Eye to eye with Myrdalsjökull

At a point I followed an obvious trail up a scoria mound. I assumed this was the way because there was a marker and the zig zags were so neatly carved into the mound, but on the other side no more markers were to be found. I thought maybe the markers were buried, and continued on, but I guess it was just a lookout.


From the scoria mound looking towards the coming sunset over Eyfjallajökull

At this point it was about 9pm and I was feeling pretty knackered. Not knowing how far there was to go I had some double choc power cookies for some energy to push on. I’m glad I did because it was another hour from here.

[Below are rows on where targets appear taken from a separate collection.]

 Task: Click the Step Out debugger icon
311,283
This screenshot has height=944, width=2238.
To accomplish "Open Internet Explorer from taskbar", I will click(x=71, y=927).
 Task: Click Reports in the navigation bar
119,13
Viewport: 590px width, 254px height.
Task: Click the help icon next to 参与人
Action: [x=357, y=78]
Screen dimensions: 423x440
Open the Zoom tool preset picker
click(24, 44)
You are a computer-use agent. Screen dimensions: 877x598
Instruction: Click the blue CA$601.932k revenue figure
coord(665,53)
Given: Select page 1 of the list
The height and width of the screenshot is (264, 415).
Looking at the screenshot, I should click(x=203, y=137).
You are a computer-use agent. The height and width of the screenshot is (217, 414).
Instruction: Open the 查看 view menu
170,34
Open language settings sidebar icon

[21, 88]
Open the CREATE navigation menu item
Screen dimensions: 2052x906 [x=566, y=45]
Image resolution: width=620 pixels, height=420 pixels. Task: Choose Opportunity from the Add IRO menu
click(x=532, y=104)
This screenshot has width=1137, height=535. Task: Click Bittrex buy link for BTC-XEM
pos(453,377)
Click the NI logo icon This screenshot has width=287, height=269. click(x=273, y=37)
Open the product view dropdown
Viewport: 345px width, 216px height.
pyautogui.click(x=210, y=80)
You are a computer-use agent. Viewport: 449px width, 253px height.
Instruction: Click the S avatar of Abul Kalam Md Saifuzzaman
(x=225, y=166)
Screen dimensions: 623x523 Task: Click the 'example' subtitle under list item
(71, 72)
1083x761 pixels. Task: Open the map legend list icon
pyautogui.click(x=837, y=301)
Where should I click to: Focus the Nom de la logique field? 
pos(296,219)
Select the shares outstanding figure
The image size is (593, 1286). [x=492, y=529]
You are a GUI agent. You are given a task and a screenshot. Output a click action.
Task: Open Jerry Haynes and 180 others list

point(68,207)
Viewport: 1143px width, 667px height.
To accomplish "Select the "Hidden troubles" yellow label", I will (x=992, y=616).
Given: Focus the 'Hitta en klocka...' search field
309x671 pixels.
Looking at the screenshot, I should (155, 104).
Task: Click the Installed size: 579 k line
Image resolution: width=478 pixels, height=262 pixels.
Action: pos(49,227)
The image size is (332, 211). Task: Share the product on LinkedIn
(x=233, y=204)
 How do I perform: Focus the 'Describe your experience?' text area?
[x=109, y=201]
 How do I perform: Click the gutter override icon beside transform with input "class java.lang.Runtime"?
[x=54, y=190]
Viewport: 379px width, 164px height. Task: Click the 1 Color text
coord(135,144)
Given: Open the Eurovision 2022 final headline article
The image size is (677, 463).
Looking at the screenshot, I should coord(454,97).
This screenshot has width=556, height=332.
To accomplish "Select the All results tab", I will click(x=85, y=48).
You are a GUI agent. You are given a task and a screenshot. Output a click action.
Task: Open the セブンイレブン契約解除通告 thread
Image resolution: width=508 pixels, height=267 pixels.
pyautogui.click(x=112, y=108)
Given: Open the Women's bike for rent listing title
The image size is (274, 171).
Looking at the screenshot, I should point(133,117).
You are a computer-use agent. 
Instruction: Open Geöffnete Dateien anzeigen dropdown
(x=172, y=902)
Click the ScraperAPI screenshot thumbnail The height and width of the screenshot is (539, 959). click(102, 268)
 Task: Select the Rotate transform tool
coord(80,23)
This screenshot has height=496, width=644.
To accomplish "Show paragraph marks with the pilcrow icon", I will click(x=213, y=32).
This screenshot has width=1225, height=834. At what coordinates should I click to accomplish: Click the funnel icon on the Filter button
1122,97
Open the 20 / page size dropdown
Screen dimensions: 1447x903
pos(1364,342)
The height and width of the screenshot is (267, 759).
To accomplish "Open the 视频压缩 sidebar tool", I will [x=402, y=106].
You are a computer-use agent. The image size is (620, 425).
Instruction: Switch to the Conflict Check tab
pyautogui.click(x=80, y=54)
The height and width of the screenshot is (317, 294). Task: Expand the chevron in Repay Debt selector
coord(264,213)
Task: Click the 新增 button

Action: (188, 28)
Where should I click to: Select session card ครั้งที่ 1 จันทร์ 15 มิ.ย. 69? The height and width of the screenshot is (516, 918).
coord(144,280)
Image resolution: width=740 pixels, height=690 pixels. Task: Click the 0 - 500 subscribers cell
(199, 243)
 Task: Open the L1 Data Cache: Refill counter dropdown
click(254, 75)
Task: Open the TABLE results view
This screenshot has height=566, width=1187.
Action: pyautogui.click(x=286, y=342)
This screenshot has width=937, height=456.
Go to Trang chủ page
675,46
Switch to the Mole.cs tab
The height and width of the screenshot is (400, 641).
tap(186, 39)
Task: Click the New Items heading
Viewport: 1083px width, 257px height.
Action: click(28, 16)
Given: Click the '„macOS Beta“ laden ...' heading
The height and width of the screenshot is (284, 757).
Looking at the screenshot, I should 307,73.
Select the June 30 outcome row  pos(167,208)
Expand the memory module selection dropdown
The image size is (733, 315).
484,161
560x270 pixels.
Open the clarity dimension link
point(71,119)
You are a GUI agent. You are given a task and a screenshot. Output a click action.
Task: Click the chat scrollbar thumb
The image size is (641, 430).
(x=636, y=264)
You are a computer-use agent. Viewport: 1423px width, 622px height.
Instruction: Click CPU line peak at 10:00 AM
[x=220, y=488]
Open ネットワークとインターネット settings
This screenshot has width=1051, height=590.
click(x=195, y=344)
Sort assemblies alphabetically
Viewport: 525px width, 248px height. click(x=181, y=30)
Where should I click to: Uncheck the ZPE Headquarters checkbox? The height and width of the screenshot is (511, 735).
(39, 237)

I spotted some foot prints heading around a hillside so I headed towards the high point. I had to cross a field of hraun, the biggest lava chunks I’d seen before. The rubble was unstable and sharp so it was a little dodgy, but it looked like a fun shortcut.


The view across the hraun. So different, so peaceful and so beautiful in it's own way

There were lots of soft sandy spots and I seriously considered camping there in the hope of another sunset, but I figured that should be my backup plan if the hut wardens didn’t allow camping. I hadn’t actually considered that possibility until I saw the landscape. I thought the huts were further below Fimmvörðuháls.

The hill I had targeted must have been Misðker (1093m) as I later found out. From the top I could finally see Útvist hut. I found this useful map of the area the next day on a signpost.

image image

The tiny Útvist hut still so far away and a useful map of Fimmvörðuháls

From the top of Misðker I also found the real trail again. After much trudging, I arrived at Útvist hut at about 10pm and received a warm welcome from the warden Bjërk (totally guessing on the spelling and would you believe it’s a girl’s name?). She had never heard of anyone paying for camping, but she charged me the 400ISK facility day use fee and gave me some boiled snow.

I really wanted to set up my tent right next to the hut where there was a view, but the winds started to shake the tent a lot and I thought better. Reluctantly, I descended a bit to a more sheltered spot. I was too lazy to pull down the tent and just walked with it flying like a kite, set up camp alone and tucked into a much needed hot dinner!

A huge day on the Fimmvörðuháls Trek and thankfully a calm night on the mountain before descending to Skogár.